Why? Because you gave me that rating not actually having read the book. How do I know this? Because this:
the author hadn’t researched LDS policy
is patently untrue.
If you had read past the one-page prologue you would know that.
My journalism training had qualified me as a critic . . .
Apparently you didn’t learn how to check your facts (or other reviews) before opening your mouth.
You also probably don’t grok that part of the temple recommend interview where the bishop asks you if you’ve been honest with your fellow man. Or else you were honest and you don’t have a temple recommend.
I don’t know if you were part of the judging panel for the Whitney Award committee or not, but if you were, that adds another layer of fraud to your pattern of behavior for this book—and is the catalyst for my having come unglued at your “review.”
You lied about reading my book.
In church vernacular, then, I challenge you to:
1) actually read the book and rescind your lie
OR
2) declare publicly that you read the entirety of Magdalene.
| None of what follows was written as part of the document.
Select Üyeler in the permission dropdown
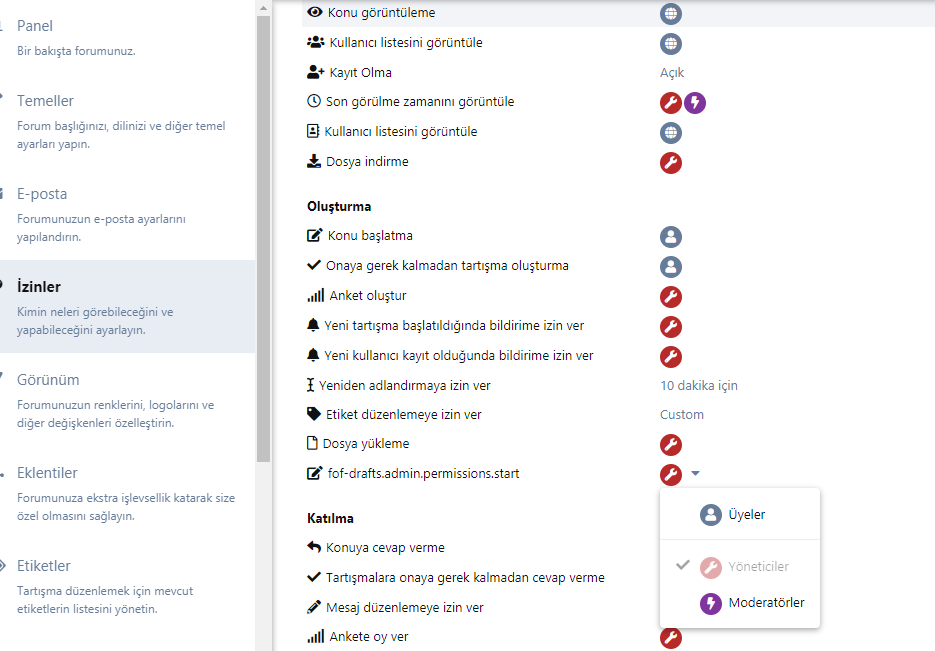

Anywhere will do: your blog, Goodreads, my blog, Meridian magazine.
But before you attempt #2, I want to direct your attention to Scott Hales’s review (he who is also a respected scholar of Mormon literature), the Exponent II review, and the Publisher’s Weekly review, all of which refute your claim that I did not research church policy.
You lied about reading that book, Jennie. That by itself is dishonorable and worthy of contempt. If you were assigned to read it for the Whitneys, you also tarnished the integrity of the awards.
Own it and confess.
Dude doubts she will have the guts to respond.
The brevity of the review is certainly suggestive, if not suspect. Makes me want to ask, in the immortal words of Madison Avenue, “Where’s the beef?” The syntax of its third sentence is dodgy, too.
Innit, though? I have to admit, though, I’m greatly relieved to have vented my spleen. Still thinking about going to the Whitney committee, though.